Say the word “Florida” and most golfers risk whiplash. Their heads snap and swivel around at an alarming pace. The sunshine state is known for its cornucopia of golf courses, and the Jacksonville area is no exception. Standing out from all the wonderful public and private courses and clubs is the Stadium course at TPC Sawgrass. Built in the early 1980s, the drained swamp became a memorial to the power of the bulldozer and the back hoe. Pete Dye’s most famous course, with its island-green 17th hole, host the Players Championship each March. It is also yours to play, provided that you’ve saved enough pennies.

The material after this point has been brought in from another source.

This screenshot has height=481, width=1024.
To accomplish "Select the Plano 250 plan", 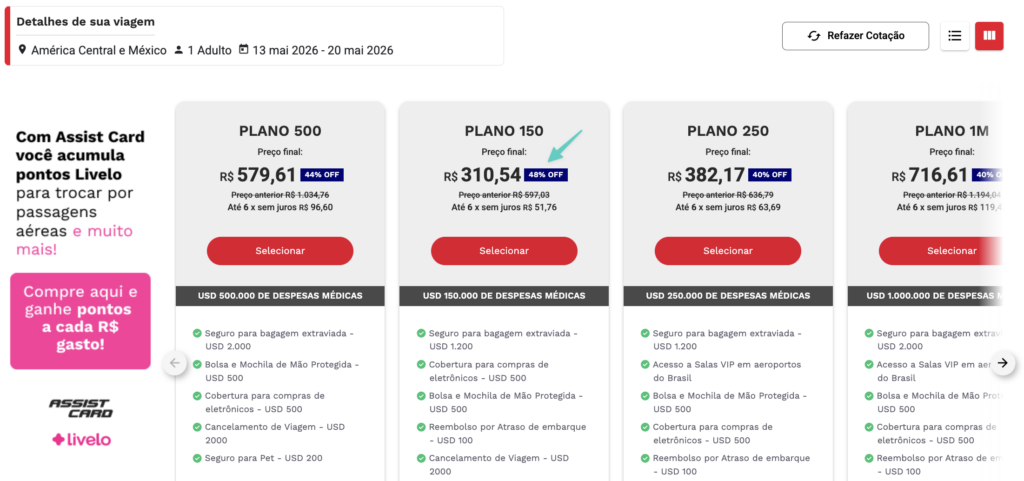I will (x=727, y=250).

Fortunately, not all golf in greater Jax is priced prohibitively. There are a number of courses to be had for a song, which makes the green fee at Sawgrass more manageable. Home to the PGA Tour, TPC Sawgrass is presently ranked 11th on the Golf Digest best public courses list, and 49th on its best American courses list. It ranks 68th in the world at Golf Magazine, and inside the top 65 (no official place) at Planet Golf. Sawgrass is a bucket list course, for certain.
As with other, bucket-list courses, your green fee at the Stadium course approaches $500. The good news is that Dye’s Valley, the second course on site, comes in at a third of the freight. Designed by Pete Dye and Bobby Weed (who just completed Michael Jordan’s uber-exclusive Grove XXIII club near Hobe Sound) the Valley course reminds you of its bigger sibling, without trying to copy it.

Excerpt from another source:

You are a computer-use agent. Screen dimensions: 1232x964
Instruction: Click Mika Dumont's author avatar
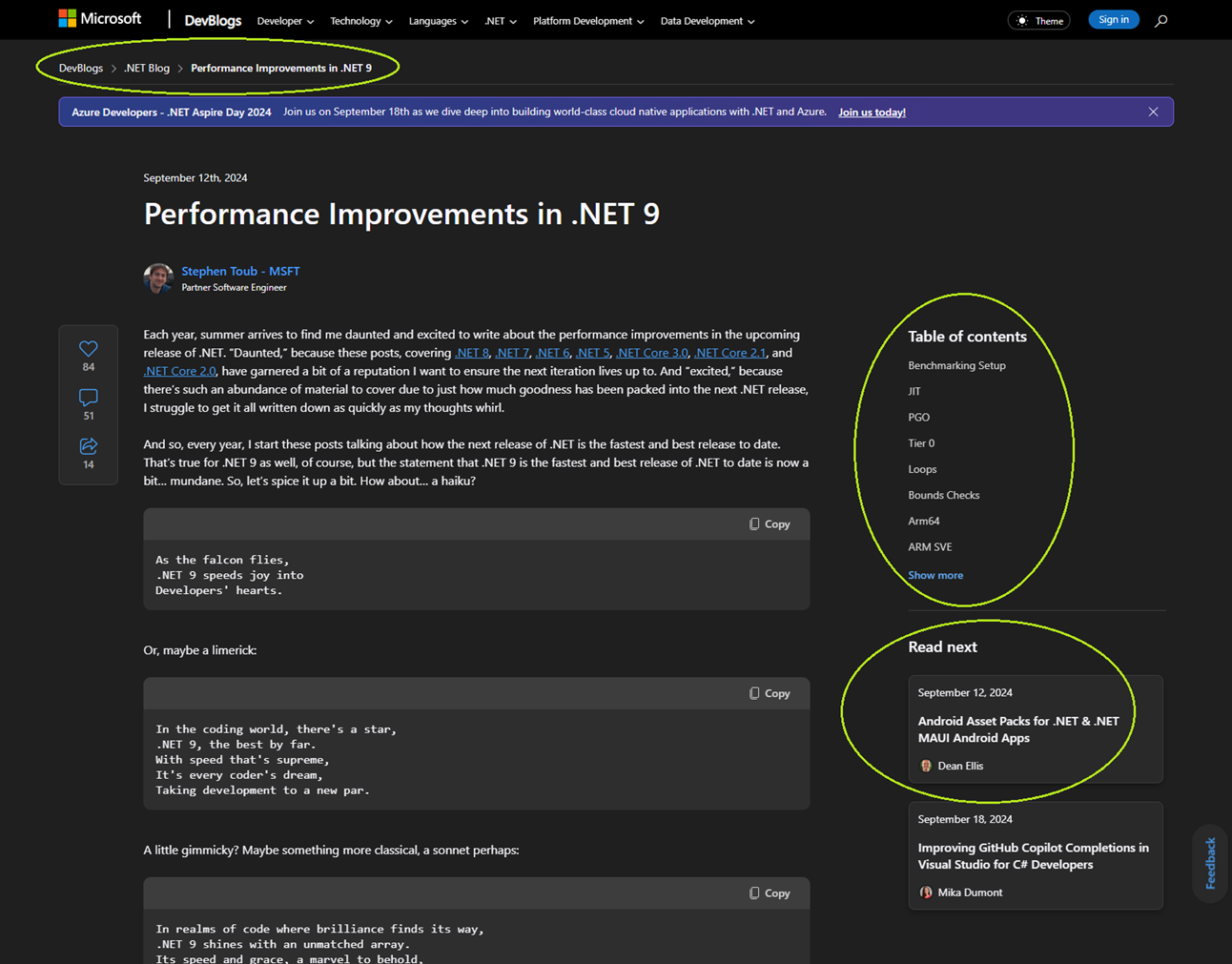click(x=925, y=892)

Let’s move westward, to the university of North Florida. Located near the I-95/Route 202 interchange, the college course is home to a wonderful practice facility and a 4-hole course. A weekday tour of the course is $10, while a weekend round will set you back $14.
To the north of Jacksonville center, on the coast, is Amelia Island. The Amelia Island Resort has two courses: Long Point and Oak Marsh. Each course currently offers green fees of $100 for guests and $120 for non-guests.

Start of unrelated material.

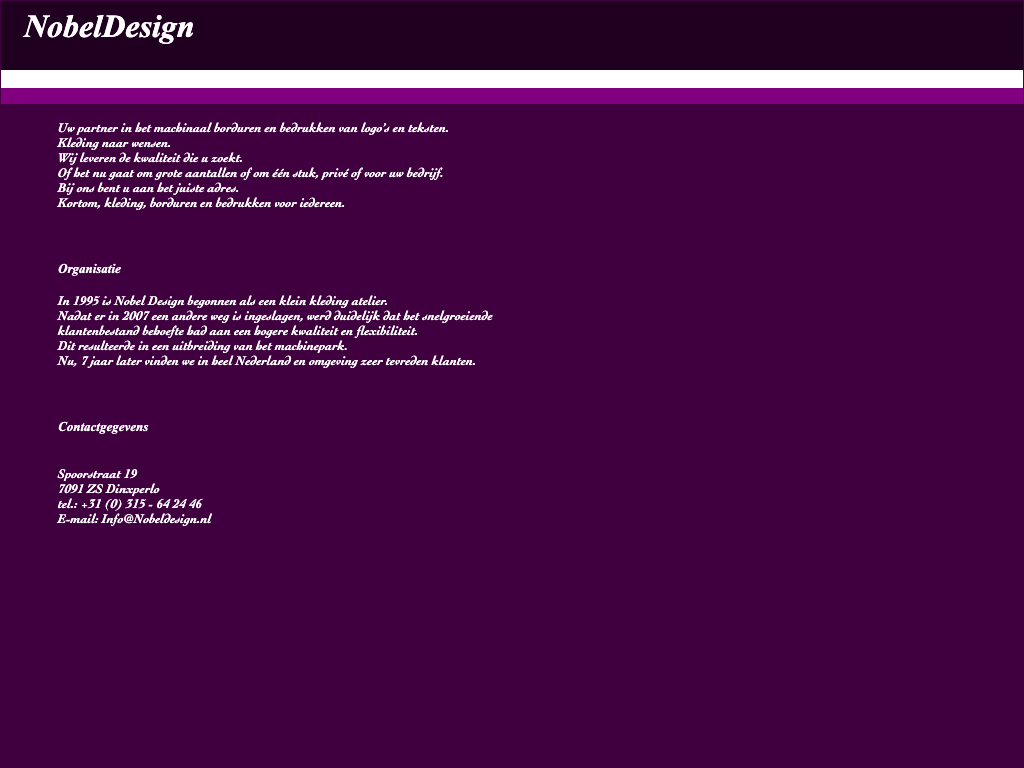Select the Organisatie heading
Screen dimensions: 1024x768
point(89,269)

Near Sawgrass, in Ponte Vedra, is the eponymous Inn and Club. Its two golf courses, the Lagoon and the Ocean, have also been restored by the aforementioned Bobby Weed. Weed’s architectural sensibility has evolved over time, and although there is evidence of the master’s (Pete Dye) influence, its clear to see that Weed has developed his own brush strokes.
We would be remiss if we closed this piece without mentioning the elegant and ancient, Hyde Park golf club. Designed by Donald J. Ross, jr., the course opened nearly 100 years ago. In a region where three-digit fees are commonplace, the thought of paying $30 or less for 18 holes of golf is equal parts shocking and exhilarating. No matter where you peg your ball in Jacksonville, the weather and the golf will most likely be wondrous.